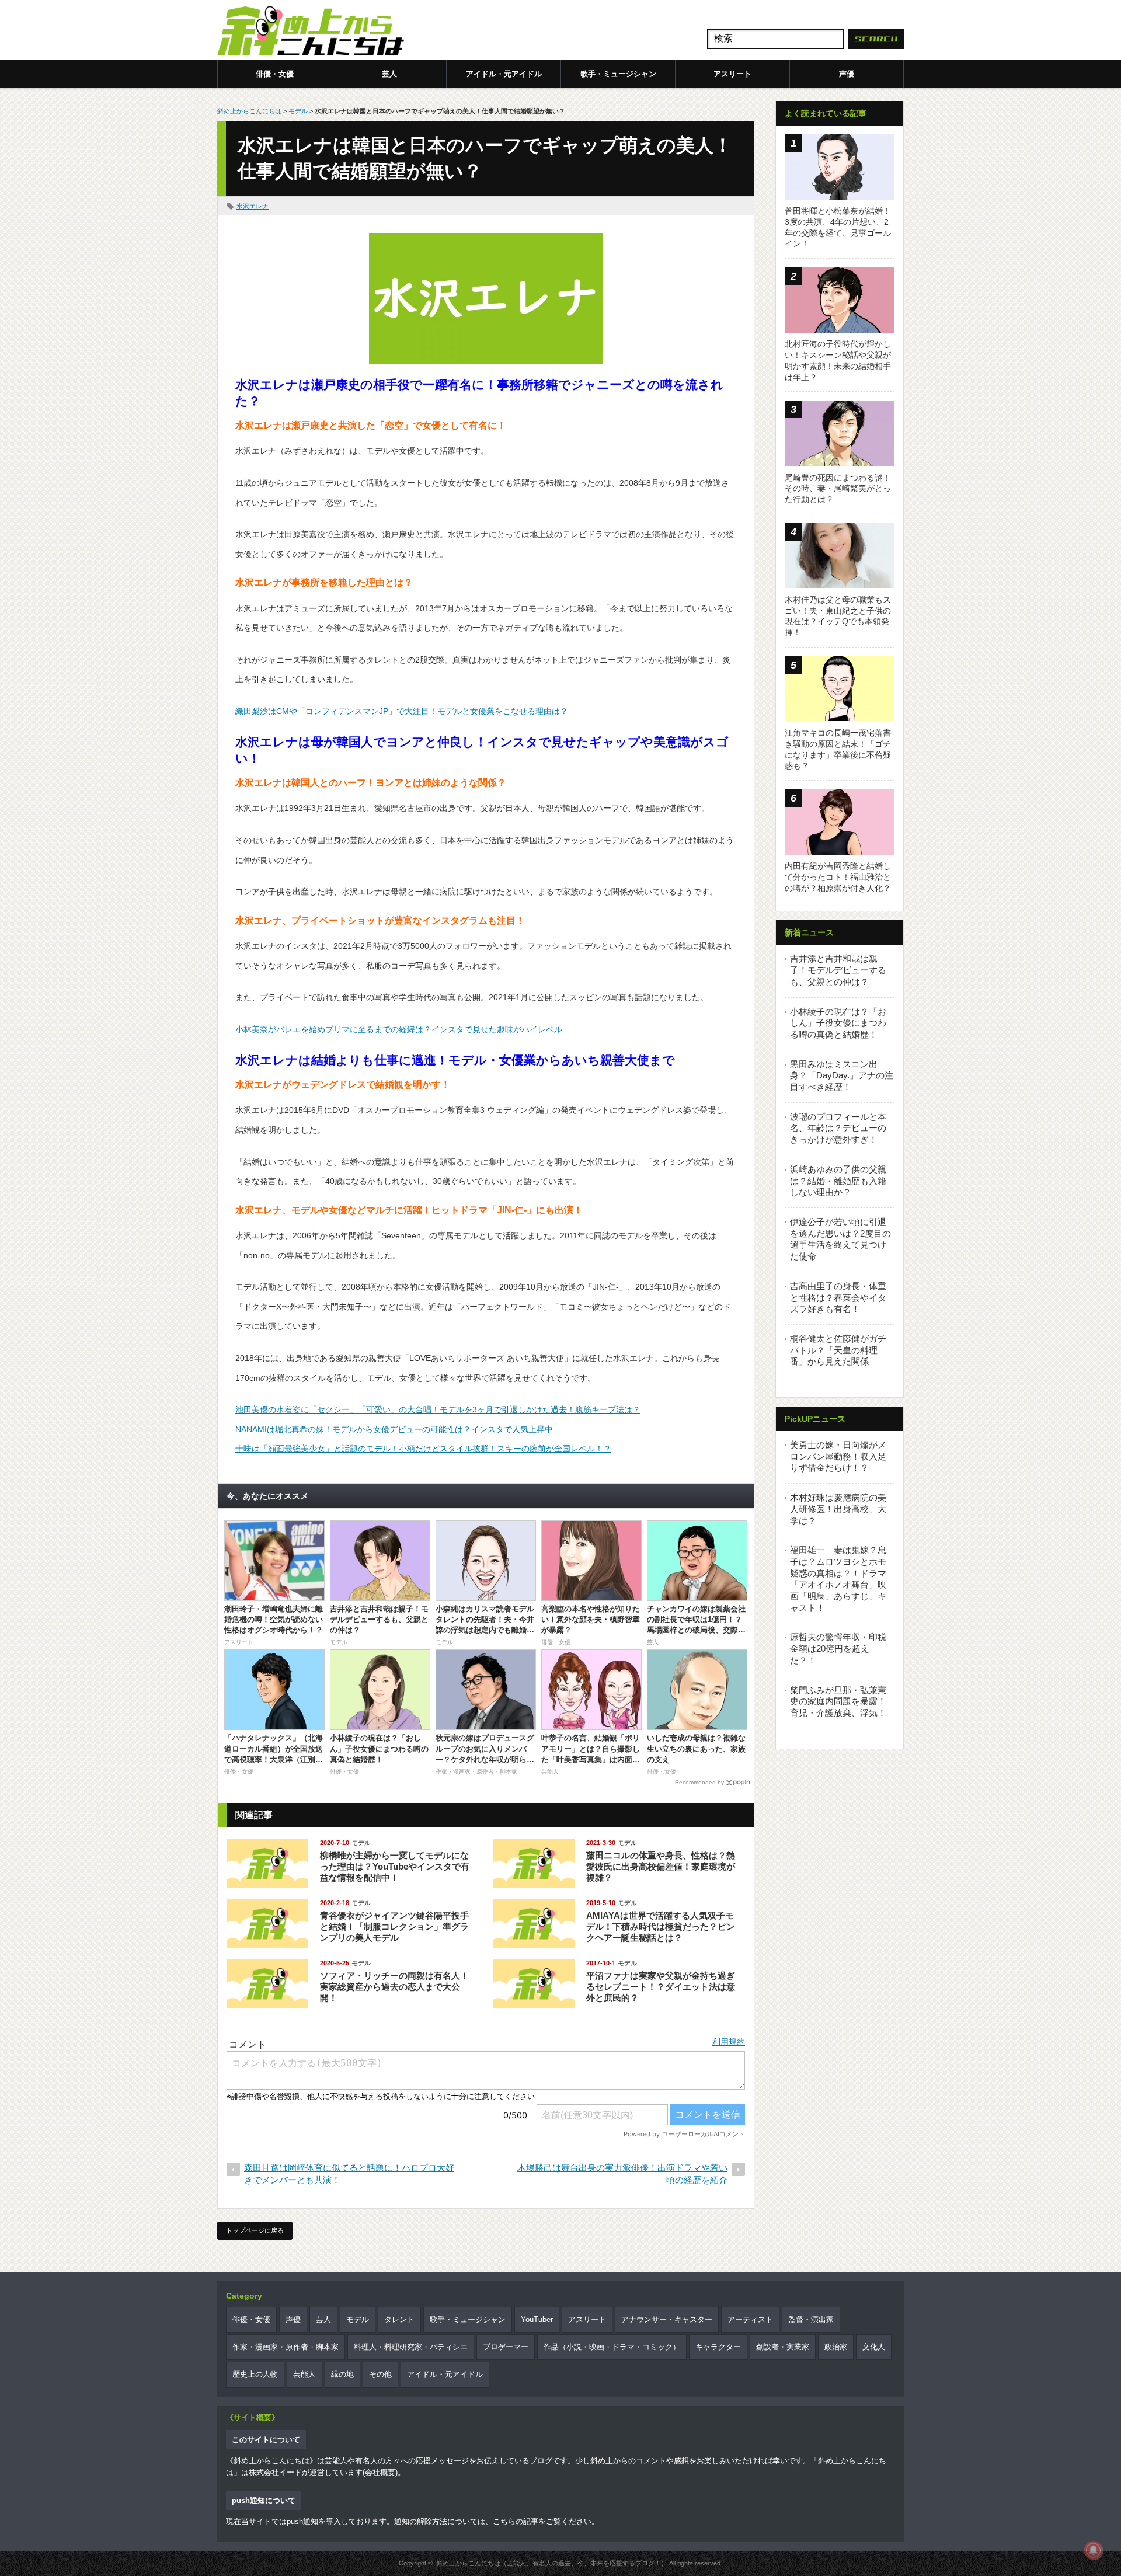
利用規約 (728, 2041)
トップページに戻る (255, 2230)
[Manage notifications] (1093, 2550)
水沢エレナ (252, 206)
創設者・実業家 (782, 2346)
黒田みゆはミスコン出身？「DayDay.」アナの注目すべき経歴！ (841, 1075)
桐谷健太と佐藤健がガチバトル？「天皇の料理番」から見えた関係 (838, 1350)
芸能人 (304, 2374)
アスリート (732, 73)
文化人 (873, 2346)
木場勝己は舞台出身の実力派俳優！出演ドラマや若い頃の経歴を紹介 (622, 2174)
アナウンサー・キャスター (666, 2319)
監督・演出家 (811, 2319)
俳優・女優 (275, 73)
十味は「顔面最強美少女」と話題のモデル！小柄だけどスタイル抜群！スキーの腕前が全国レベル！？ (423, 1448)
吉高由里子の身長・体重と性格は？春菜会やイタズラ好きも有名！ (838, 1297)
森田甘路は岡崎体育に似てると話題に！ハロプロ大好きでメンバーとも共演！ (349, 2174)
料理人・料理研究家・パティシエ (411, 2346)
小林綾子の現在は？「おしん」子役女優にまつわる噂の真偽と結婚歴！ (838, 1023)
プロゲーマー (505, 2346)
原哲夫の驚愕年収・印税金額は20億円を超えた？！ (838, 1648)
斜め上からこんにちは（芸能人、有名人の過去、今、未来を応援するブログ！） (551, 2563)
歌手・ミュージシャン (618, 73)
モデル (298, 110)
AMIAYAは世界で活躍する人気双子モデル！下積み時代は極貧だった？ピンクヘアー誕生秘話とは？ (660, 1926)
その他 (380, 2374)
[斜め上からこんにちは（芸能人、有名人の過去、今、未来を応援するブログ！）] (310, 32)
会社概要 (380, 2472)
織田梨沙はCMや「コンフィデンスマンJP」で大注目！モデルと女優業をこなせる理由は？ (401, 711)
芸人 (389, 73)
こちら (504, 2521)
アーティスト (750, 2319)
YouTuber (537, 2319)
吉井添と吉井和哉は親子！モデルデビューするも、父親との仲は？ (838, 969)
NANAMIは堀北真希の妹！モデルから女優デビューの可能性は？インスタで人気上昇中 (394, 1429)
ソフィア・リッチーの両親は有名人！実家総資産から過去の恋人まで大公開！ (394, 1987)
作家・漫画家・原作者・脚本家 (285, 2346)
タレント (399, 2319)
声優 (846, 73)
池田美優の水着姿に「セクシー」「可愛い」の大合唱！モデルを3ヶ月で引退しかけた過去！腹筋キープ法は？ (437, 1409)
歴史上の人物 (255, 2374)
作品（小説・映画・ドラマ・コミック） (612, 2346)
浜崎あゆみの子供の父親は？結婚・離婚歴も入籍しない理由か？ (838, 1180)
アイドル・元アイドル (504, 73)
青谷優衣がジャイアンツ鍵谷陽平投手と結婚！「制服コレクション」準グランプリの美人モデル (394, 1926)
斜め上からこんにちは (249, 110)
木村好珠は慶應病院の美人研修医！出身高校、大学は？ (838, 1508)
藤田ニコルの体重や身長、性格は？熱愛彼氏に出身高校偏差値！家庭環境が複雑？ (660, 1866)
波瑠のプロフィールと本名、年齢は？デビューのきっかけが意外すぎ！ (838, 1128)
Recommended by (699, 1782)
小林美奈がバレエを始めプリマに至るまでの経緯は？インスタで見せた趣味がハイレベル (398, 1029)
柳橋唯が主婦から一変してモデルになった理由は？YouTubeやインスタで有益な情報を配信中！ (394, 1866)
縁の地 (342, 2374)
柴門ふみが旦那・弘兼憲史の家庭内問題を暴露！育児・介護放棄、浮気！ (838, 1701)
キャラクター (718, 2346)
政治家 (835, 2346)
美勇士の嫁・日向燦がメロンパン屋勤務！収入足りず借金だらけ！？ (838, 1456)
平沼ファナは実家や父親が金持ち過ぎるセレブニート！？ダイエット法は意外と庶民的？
+===+
PROBLEM DESCRIPTION: Wherever the word "斜め上からこんにちは" appears in the listing, copy the line that holds it.

EXPECTED ANSWER:
斜め上からこんにちは（芸能人、有名人の過去、今、未来を応援するブログ！） (551, 2563)
[斜め上からこんにちは（芸能人、有名人の過去、今、未来を応援するブログ！）] (310, 32)
斜め上からこんにちは (249, 110)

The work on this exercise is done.